思い出せ、決意を。思い出せ、目的を。 彼女たちと誓ったのだ。私は此の冥い魔の道を行くと。 一瞬が随分長い時間に思えた。少女の齎す痛みを毅然と受け取る。 そして、 「……水の、本質は……む、きょうかい」 少女の攻撃を受けながらも、掴んだ腕は離さない。 この痛みを貴女に差し上げよう。

2014-10-29 13:24:06
蓮田 颯丞 @hasterMissing

「…………」 使い手によっては二の打ち要らずとまで称される、渾身の打撃が、二発。 手応えは確かにあったが、掴む腕が緩む気配はない。 血を吐くルーサルカの様子に、彼女もまた、譲れない願いがある事を強く感じる。 ーーだが、こちらとて退くわけにはいかない。

2014-10-29 15:26:58
蓮田 颯丞 @hasterMissing

碧は再び言霊を紡ごうと口を開きかけ。 しかし、それよりも早くルーサルカの言葉が紡がれた。 元より防御など捨てた捨身の一撃。
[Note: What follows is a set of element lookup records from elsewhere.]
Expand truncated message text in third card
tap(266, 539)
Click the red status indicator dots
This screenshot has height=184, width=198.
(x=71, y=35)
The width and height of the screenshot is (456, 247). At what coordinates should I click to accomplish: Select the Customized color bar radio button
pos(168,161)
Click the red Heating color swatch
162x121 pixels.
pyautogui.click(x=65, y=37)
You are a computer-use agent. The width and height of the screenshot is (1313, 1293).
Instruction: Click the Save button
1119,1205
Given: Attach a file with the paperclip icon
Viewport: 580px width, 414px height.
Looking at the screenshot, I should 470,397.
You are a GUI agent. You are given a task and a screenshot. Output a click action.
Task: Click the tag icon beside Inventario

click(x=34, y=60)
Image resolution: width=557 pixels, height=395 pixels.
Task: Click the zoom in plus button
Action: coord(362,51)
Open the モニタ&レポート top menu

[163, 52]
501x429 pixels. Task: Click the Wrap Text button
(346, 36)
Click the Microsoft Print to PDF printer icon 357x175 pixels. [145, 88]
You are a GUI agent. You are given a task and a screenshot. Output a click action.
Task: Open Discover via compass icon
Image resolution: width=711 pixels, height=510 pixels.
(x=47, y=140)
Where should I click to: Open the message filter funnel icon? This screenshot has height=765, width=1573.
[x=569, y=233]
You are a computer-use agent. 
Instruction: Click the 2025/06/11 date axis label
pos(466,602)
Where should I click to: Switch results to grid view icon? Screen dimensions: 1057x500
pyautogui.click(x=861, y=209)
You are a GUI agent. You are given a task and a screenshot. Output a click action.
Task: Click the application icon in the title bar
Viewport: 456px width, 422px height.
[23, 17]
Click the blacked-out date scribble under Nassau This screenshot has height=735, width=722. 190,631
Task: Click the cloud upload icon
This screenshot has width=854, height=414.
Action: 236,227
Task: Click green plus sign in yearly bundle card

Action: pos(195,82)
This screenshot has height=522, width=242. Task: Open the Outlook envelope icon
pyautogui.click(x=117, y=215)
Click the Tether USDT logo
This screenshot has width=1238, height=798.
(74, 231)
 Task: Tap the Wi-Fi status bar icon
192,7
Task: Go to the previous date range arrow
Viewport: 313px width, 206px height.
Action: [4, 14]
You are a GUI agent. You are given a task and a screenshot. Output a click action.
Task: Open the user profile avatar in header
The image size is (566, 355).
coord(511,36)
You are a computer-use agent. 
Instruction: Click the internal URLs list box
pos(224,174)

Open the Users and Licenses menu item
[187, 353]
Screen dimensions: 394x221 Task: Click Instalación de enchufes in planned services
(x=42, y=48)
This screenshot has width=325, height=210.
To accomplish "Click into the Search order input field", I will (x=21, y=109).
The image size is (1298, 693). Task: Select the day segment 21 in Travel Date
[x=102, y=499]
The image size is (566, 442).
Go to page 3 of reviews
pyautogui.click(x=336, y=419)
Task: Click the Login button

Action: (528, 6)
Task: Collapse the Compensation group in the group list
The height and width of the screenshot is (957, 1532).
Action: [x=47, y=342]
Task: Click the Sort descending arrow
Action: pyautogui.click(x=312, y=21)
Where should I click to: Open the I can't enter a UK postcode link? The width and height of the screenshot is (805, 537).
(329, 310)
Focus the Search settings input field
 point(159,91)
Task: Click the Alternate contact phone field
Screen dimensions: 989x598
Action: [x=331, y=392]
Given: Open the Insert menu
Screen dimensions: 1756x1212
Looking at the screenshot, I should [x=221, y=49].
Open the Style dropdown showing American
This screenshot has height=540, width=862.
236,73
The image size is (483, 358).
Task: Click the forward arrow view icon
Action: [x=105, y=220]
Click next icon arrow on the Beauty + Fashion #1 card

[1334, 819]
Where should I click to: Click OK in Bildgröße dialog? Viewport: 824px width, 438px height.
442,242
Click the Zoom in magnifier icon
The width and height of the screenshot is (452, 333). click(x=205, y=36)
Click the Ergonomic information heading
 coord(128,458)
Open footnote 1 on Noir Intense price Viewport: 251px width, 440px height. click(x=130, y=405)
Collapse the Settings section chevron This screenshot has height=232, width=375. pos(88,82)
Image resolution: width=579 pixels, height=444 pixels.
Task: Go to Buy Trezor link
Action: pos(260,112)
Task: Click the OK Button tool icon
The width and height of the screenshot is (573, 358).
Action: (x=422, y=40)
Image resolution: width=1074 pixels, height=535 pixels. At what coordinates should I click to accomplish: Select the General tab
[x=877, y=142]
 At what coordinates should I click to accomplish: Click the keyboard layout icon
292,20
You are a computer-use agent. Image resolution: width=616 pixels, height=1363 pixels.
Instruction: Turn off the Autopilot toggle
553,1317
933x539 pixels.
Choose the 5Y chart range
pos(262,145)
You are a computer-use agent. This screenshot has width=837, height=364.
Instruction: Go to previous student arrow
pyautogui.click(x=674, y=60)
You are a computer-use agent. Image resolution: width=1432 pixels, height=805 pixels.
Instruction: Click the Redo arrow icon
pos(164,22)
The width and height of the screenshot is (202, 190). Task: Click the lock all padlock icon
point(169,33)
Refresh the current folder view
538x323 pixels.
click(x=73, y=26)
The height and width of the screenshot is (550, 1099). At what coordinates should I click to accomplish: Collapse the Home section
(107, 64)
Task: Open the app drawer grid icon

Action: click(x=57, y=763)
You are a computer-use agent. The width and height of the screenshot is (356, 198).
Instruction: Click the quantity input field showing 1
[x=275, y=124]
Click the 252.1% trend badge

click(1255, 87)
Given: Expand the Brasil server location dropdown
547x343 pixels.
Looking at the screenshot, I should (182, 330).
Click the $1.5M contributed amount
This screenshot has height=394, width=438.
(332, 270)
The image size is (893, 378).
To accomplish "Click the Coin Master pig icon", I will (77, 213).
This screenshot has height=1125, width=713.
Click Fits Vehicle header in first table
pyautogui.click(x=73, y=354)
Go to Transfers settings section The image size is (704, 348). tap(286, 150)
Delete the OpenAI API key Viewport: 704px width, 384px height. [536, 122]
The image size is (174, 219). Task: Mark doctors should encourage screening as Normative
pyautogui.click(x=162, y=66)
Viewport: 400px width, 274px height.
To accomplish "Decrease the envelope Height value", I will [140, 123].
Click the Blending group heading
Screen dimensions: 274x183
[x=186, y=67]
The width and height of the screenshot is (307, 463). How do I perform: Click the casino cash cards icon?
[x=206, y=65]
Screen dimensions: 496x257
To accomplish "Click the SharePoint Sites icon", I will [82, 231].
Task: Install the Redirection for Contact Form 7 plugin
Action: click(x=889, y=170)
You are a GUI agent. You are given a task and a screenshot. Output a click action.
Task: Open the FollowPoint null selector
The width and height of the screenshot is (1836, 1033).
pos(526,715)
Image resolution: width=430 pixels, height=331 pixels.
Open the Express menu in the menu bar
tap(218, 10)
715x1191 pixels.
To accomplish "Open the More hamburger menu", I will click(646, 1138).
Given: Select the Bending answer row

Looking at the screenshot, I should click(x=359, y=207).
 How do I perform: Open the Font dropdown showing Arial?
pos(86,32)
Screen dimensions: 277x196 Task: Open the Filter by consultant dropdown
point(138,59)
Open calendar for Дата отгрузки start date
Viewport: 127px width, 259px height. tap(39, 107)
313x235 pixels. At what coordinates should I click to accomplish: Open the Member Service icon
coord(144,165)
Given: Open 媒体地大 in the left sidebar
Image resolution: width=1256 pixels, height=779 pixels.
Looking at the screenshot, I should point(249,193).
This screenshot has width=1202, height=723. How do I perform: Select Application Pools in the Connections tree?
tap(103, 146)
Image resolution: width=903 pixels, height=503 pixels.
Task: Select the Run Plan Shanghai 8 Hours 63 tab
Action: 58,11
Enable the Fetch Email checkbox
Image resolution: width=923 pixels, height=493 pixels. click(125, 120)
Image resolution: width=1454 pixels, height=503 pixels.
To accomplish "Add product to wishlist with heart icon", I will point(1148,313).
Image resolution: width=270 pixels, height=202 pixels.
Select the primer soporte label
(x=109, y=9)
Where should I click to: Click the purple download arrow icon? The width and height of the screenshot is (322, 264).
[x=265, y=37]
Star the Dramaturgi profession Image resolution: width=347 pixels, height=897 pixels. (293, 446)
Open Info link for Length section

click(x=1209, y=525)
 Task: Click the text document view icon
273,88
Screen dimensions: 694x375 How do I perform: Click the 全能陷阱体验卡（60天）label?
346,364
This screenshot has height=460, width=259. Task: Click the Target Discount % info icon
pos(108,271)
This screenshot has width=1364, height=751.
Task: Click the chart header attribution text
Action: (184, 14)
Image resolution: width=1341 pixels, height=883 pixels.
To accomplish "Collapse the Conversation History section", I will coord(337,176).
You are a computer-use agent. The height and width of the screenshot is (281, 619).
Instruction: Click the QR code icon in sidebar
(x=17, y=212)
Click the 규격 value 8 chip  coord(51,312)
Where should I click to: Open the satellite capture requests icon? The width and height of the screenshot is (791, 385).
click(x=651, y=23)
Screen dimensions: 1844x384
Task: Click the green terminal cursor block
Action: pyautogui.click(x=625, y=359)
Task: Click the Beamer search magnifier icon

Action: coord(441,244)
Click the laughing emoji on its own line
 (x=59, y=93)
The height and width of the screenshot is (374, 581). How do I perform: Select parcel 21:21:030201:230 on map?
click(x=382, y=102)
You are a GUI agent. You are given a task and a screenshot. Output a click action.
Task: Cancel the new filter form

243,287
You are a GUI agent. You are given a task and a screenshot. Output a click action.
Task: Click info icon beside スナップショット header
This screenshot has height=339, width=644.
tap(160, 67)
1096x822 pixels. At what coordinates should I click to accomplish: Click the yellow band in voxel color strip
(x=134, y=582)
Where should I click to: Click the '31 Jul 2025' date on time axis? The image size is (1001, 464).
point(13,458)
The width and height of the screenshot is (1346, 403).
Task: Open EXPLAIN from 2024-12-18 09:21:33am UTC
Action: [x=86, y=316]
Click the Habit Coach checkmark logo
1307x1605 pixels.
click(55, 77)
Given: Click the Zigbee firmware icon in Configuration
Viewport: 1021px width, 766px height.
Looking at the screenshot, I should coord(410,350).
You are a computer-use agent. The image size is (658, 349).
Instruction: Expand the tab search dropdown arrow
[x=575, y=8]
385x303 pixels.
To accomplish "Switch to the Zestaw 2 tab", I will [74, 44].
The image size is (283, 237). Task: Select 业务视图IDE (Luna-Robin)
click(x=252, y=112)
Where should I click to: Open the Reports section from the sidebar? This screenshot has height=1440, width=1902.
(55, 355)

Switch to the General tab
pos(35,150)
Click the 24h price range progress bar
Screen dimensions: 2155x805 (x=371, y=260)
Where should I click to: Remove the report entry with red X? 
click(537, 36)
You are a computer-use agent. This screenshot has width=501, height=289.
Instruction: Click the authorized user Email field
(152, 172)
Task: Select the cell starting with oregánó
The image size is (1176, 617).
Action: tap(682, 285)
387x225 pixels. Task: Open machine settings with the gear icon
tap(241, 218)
碧に、それを防ぐ事は叶わない。

2014-10-29 15:28:43
名もなき魔術師 @Luca_w_de

次なる攻撃を仕掛けんとする相手に隙を作るため、詠唱する。 水の本質は無境界。 私の身体と意識を灼くこの痛みが、掴む腕を通じて慈雨の勇者へと伝わる筈。隙さえ出来れば、水の刃で首を、 『……何がそんなに哀しいのですか?』 ふと頭に響いたのは、《女たち》の声ではない。 嘗ての、私の。

2014-10-29 16:55:15
名もなき魔術師 @Luca_w_de

『……独りきりで泣かないで下さいな。それよりも、歌い、踊りましょう』 夜の帳の降りた湖の辺で、白く細い手を取った、私の声。 嘗ての、遠い遠い昔の、記憶。世を儚み、名前さえも忘れ去られた魔術師が、原初の《ルーサルカ》と交差する記憶。 痛みが、遠い。溢れて落ちる涙ばかりがいやに熱い。

2014-10-29 16:56:29
名もなき魔術師 @Luca_w_de

勇者を殺せば、多くの者が魔王に害され、怯えて暮らすことになる。そんなことは知っている。 それでも、 『……わたくしがついております。わたくしが貴女方の《ルーサルカ》となりましょう』 私が取らねば、誰が取ったというのだ。 悪魔と呼ばれ、誰の庇護も受けられぬ、孤独な彼女たちの、手を。

2014-10-29 16:56:57
蓮田 颯丞 @hasterMissing

「…………ッ!?」 突如内から生じた痛みに、思考が混乱する。 身体に傷は無い。だというのにまるで内臓を抉られたかの様な痛みが我が身を襲っている。 臓器を直接攻撃されたのか? それとも幻覚なのか? 一瞬、混乱しそうになる頭は 「…………」 目前の女の涙を見て、冷静さを取り戻す。